Hésiode à son tour, par d’utiles leçons,
Des champs trop paresseux vint hâter les moissons. Boil.

Champ. Terme d’Histoire ancienne. Campus. Nom donné par les Latins à certaines plaines de Rome, dans lesquelles il n’y avoit point de maisons, destinnées pour les spectacles, les assemblées du Peuple, & plusieurs autres usages, comme le Champ de Mars, Campus Martius. Le champ de Flore. Campus Floræ, &c.

Le champ de Mars étoit une place ainsi nommée à cause d’un temple du Dieu Mars qui y étoit : on y tenoit les assemblées appelées comices. Dans la suite, Tarquin le superbe prit cette place pour son usage particulier : mais après qu’il eut été chassé de Rome, les Consuls Brutus & Collatinus firent du champ de Mars le lieu des assemblées & des élections. Le champ de Mars n’étoit au commencement qu’un pré au bord du Tibre où l’on faisoit paître les chevaux, & où la jeunesse s’exerçoit à la guerre : on en fit depuis une place magnifique, qu’on orna d’une grande quantité de statues & d’une belle horloge enrichie d’or. Voyez Aulu-Gelle, Denys d’Halycarnasse, Strabon, Pline, Barthélemi Marlianus dans sa Topographie de l’ancienne Rome, &c. Le champ de Flore est une place à Rome où l’on fait la publication des Bulles, des Constitutions, &c. ☞ C’étoit autrefois un lieu consacré à cette Déesse, où se représentoient les jeux appelés Floralia, institués en son honneur.

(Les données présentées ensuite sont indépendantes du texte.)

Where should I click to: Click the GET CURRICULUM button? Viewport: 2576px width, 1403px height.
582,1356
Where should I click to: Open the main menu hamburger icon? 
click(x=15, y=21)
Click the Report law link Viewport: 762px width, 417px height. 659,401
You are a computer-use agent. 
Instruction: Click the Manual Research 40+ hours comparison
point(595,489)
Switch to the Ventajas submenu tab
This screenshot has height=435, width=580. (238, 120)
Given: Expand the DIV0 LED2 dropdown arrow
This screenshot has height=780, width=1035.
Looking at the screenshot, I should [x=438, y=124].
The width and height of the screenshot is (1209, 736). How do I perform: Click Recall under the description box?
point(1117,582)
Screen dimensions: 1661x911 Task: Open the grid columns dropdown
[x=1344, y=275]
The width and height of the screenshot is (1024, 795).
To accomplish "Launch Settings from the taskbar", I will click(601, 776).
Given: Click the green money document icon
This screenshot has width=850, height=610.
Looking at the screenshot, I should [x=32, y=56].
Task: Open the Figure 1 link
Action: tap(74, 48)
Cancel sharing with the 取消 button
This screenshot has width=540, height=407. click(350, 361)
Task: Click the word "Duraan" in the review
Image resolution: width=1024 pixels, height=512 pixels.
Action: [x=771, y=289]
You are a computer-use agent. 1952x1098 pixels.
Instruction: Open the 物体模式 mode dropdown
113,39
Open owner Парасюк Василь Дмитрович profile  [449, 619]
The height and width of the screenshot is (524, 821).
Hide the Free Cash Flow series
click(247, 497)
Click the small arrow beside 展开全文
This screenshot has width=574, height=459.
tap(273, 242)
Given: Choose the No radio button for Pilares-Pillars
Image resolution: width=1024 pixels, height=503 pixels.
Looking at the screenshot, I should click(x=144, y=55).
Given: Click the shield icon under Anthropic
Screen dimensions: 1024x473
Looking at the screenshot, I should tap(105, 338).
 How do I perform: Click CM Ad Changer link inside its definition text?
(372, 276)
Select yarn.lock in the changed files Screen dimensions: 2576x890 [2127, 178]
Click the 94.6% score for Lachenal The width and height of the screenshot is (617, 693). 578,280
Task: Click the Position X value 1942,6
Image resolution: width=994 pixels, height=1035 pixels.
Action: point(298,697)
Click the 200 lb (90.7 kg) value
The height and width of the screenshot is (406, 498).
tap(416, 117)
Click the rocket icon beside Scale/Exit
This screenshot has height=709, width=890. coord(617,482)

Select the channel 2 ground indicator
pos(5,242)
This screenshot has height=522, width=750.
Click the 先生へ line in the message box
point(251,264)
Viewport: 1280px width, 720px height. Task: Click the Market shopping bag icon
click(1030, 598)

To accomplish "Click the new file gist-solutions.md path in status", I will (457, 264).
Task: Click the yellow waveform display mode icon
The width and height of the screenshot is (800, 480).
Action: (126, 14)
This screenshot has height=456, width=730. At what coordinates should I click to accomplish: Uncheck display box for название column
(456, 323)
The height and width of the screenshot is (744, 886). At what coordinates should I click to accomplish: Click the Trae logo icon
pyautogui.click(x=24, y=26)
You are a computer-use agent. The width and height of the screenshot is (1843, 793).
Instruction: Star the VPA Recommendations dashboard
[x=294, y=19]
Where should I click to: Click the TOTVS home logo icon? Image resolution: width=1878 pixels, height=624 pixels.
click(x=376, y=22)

Champ criminel. (le) Campus sceleratus. Place dans Rome, près de la porte Colline, où l’on enterroit toutes vives les Vestales qui n’avoient pas su conserver leur virginité.

Champ du Rire, (le) Campus Ridiculi. Place où Annibal avoit campé pendant le siège de Rome, qu’il eût pu prendre aisément, s’il n’eût point levé le siège, épouvanté par de vaines terreurs & de certains fantômes qui le troublèrent. Ce qui fut cause que les Romains, voyant Rome délivrée par la retraite d’Annibal, se mirent à faire de grands éclats de rire, & élevèrent là un temple au Dieu du Rire. Antiq. Grecq. & Rom.

On appeloit anciennement en France Champ de Mars, les assemblées de toute la nation, que le Roi convoquoit tous les ans, ou pour dresser de nouvelles loix, ou pour décider des grandes affaires du Royaume. On les nomma ainsi, soit parce qu’elles se tenoient d’ordinaire au mois de Mars, soit à l’imitation du champ de Mars qui étoit destiné à Rome pour de pareilles assemblées. On le nomma depuis le champ de Mai, parce qu’on transporta & qu’on tint ces assemblées au mois de Mai. Dans Grégoire de Tours il est appelé Campus Martius, dans Frédégaire, Part. IV, c. 125 & 130. Campus Madius, & dans les Annales de Metz, Campus Magius. C’est Pépin qui le fit nommer Campus Maius, d’où l’on a fait par erreur ou par corruption, Madius & Magius.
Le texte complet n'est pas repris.